## [Records supplied]

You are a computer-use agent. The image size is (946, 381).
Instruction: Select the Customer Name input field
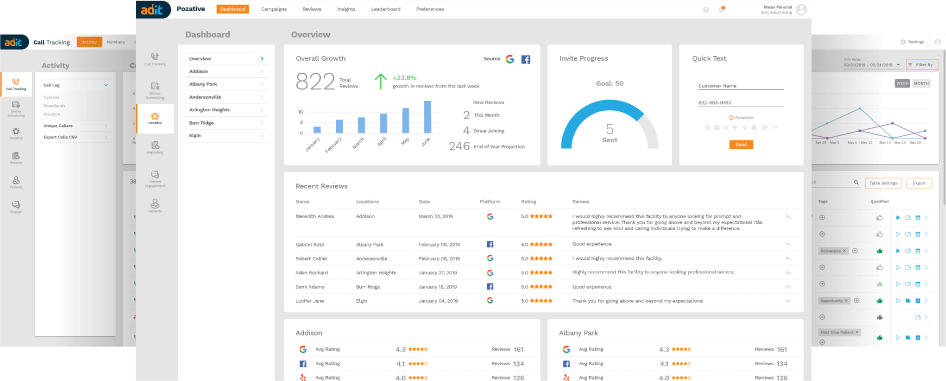(741, 86)
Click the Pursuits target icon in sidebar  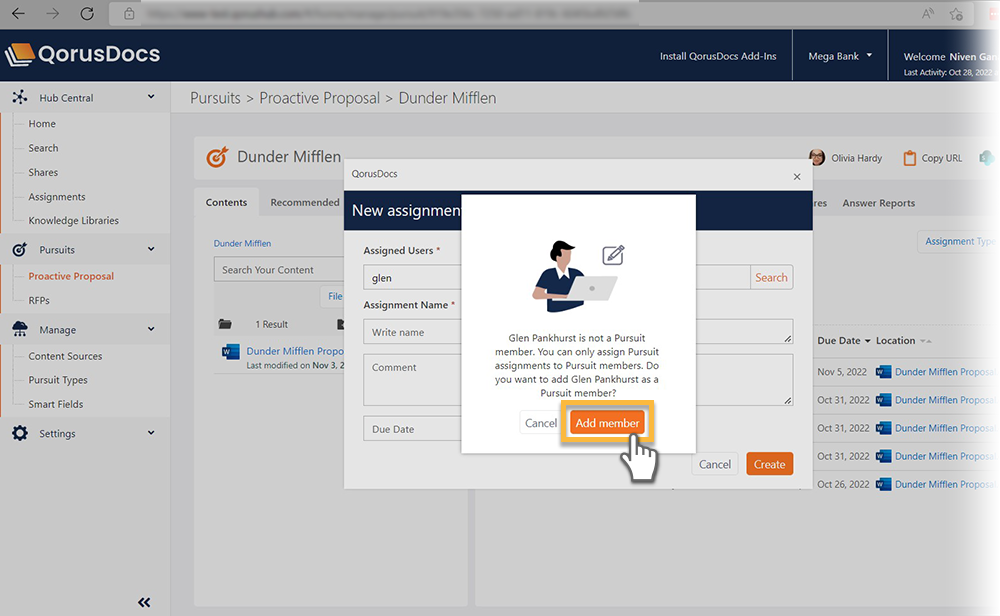pyautogui.click(x=19, y=250)
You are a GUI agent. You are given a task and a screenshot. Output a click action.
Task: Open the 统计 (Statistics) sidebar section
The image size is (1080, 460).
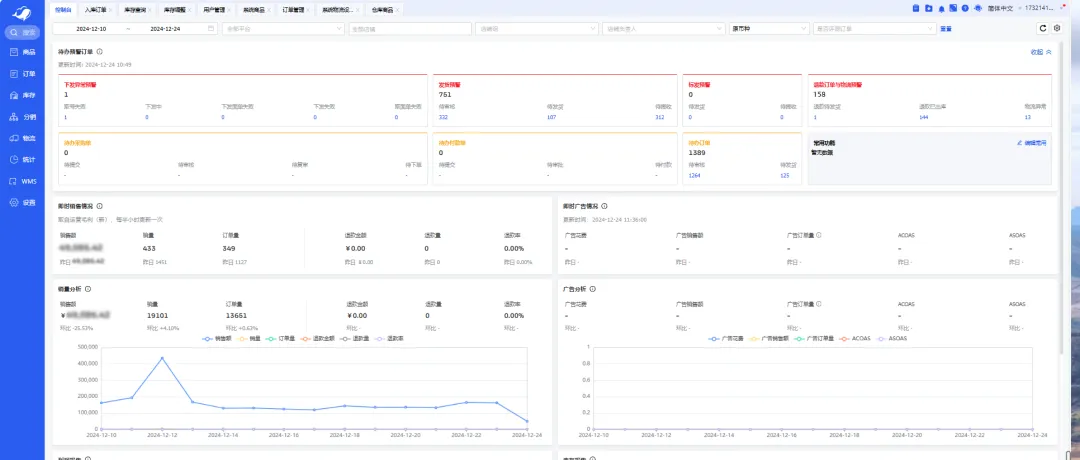[x=22, y=159]
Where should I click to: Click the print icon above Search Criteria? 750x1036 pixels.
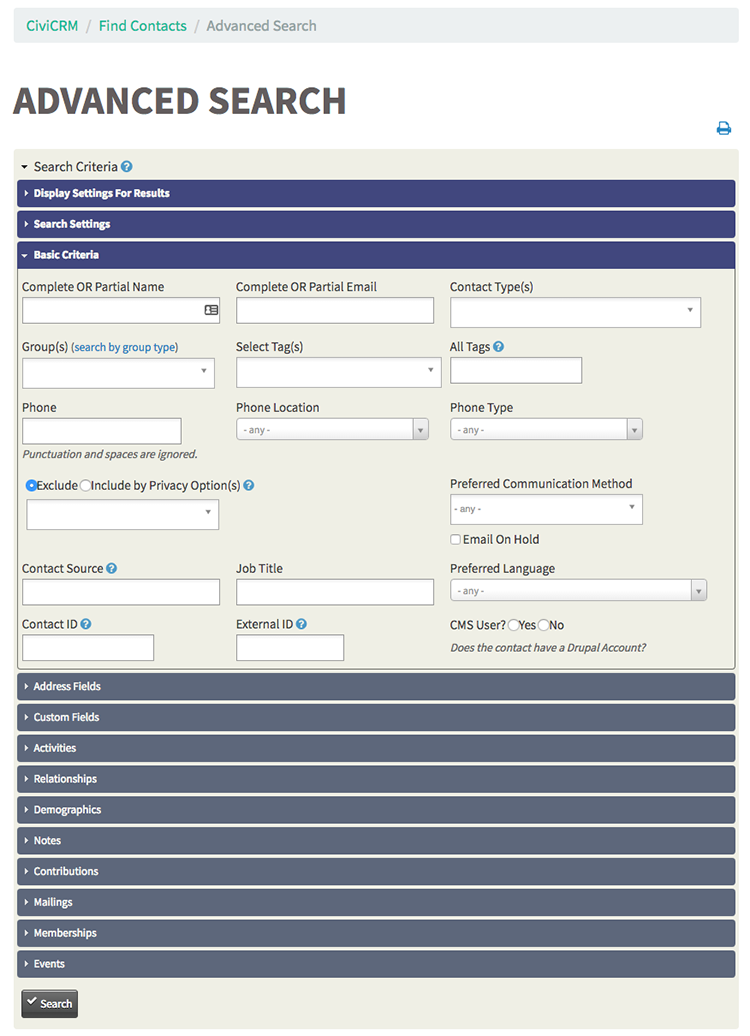click(x=724, y=128)
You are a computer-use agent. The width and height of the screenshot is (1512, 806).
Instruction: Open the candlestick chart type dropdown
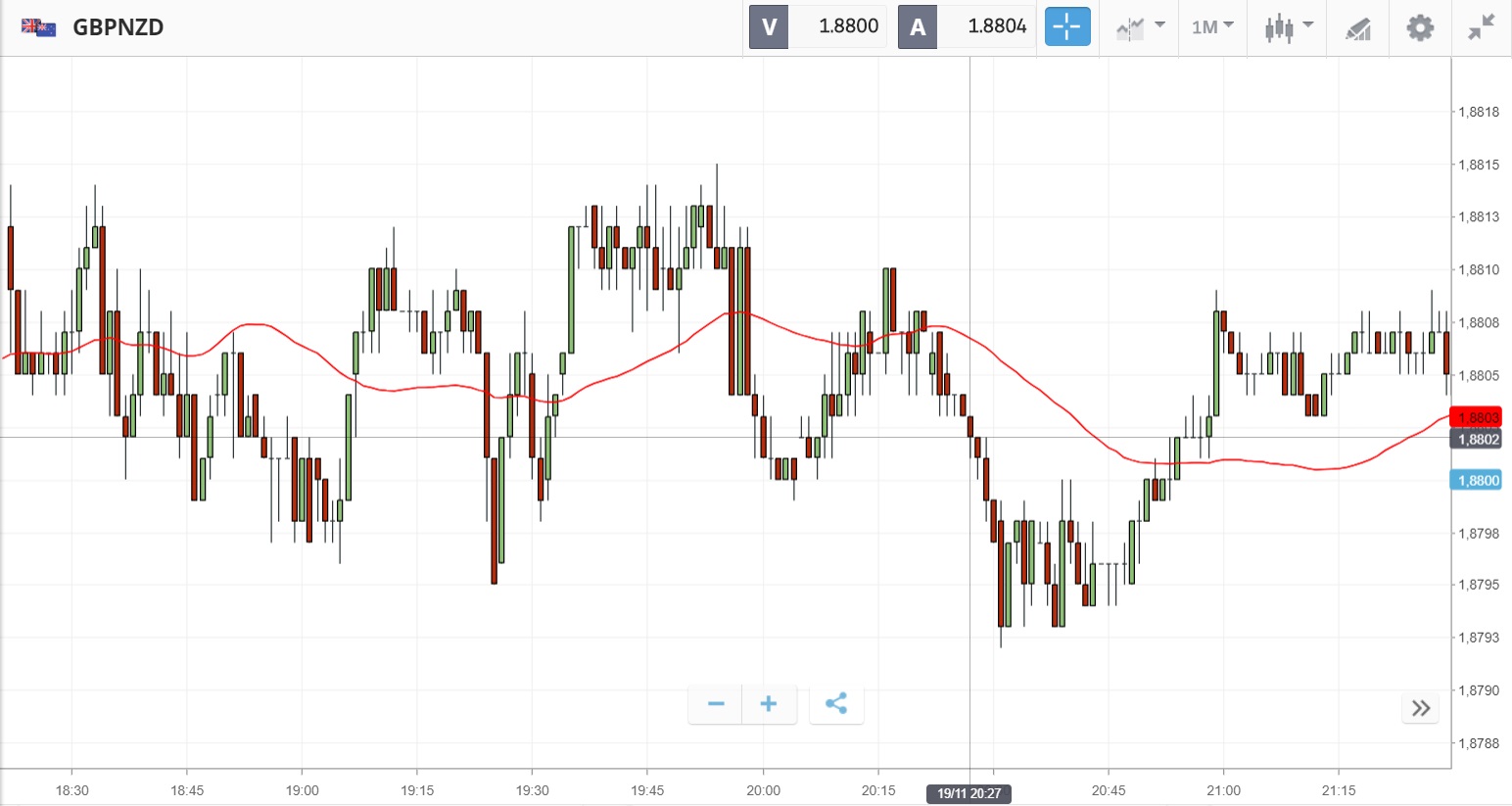pyautogui.click(x=1288, y=26)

## [What is being asked]
Repeat exactly and only the lines from the one holding "You are a computer-use agent. The width" through the final line of the entries; no pictures.

## [Completed task]
You are a computer-use agent. The width and height of the screenshot is (1512, 806).
Instruction: Open the candlestick chart type dropdown
pyautogui.click(x=1288, y=26)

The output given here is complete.